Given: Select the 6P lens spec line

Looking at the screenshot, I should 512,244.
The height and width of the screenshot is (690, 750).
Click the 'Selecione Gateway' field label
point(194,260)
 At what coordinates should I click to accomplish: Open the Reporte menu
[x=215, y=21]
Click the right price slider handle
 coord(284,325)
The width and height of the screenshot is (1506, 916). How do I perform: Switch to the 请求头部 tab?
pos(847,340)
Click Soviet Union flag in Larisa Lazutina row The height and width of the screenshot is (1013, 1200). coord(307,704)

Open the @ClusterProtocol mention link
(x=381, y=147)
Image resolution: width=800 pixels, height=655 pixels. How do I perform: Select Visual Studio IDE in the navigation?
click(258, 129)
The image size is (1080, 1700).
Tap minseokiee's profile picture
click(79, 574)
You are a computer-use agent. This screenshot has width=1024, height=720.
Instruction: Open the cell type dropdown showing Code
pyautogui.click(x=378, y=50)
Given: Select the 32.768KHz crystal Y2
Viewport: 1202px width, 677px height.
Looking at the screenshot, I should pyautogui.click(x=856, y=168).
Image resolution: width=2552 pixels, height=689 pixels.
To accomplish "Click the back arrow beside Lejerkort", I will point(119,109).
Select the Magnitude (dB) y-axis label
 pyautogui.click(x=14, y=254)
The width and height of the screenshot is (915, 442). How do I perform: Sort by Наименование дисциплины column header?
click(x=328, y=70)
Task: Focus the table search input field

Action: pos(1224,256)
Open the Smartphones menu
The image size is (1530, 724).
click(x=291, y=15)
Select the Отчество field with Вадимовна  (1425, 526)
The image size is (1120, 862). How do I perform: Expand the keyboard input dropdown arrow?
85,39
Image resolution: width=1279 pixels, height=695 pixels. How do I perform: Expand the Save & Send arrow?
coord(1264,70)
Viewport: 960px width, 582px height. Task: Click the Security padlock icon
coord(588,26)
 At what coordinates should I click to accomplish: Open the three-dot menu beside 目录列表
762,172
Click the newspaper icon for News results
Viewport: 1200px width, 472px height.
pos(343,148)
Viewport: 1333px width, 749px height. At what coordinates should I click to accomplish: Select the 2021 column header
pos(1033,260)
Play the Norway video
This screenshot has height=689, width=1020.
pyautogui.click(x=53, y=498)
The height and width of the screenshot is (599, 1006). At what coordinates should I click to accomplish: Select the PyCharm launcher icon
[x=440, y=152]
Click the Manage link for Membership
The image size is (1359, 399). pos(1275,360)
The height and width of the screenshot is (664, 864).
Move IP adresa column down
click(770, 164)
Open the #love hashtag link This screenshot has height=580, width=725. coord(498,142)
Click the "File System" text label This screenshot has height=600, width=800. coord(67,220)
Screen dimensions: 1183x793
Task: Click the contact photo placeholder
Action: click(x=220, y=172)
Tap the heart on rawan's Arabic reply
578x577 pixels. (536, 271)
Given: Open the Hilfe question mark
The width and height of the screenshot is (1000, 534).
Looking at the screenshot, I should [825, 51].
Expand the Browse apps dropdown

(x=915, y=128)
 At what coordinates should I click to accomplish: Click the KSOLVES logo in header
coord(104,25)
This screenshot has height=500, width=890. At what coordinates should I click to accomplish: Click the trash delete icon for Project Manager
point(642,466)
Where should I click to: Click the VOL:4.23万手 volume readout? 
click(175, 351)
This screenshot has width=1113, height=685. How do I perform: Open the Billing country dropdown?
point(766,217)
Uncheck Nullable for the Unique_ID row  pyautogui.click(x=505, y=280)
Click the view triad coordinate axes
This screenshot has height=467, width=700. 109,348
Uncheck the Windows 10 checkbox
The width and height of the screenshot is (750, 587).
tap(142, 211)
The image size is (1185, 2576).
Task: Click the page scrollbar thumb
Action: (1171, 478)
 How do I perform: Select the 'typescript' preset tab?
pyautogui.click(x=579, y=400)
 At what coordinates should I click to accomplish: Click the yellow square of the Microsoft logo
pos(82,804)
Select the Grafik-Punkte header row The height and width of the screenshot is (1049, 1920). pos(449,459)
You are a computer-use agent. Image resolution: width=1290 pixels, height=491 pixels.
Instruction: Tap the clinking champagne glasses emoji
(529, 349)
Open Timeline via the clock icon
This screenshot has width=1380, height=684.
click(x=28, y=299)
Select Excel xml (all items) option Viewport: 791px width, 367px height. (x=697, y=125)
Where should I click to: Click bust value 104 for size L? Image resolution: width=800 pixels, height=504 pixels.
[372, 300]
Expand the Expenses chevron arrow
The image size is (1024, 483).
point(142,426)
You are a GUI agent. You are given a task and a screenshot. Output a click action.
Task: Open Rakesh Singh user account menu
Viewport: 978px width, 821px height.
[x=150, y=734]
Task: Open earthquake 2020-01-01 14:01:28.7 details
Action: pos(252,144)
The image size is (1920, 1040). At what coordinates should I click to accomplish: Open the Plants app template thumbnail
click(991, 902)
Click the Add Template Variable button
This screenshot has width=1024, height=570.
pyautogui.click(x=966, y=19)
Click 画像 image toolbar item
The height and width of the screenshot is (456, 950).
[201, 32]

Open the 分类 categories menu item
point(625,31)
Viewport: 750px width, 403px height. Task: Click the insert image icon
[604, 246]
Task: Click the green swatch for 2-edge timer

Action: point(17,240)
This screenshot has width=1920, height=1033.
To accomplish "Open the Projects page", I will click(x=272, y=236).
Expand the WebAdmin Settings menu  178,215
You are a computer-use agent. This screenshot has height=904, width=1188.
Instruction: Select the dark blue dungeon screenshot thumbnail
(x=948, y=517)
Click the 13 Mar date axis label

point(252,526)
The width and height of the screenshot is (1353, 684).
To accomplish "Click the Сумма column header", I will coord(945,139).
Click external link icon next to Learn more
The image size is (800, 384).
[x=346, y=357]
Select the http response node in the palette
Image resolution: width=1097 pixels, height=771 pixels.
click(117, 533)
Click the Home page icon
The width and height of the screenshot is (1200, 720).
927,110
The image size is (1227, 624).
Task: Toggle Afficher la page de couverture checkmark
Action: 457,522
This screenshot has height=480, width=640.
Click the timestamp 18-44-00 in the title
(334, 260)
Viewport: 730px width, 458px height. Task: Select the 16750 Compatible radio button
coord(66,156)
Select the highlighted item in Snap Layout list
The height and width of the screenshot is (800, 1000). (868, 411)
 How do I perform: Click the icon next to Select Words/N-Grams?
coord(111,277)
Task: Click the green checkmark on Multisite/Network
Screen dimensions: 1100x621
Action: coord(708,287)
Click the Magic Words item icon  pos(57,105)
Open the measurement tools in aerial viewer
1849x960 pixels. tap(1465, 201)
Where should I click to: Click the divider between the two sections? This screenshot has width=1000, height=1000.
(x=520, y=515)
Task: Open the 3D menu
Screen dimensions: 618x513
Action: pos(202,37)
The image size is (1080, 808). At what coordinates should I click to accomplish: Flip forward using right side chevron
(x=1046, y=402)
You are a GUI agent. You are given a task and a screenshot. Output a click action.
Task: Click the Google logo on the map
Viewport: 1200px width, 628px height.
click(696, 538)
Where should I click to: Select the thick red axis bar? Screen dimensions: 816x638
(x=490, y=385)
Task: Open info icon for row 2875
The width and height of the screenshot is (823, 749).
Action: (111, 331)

• • • • •

Problem description. Could you report all lines of the listing that hold "computer"?

Reply to the task.
You are a computer-use agent. This screenshot has width=1024, height=720.
You are a computer-use agent. Image resolution: width=1290 pixels, height=491 pixels.
You are a computer-use agent. This screenshot has height=904, width=1188.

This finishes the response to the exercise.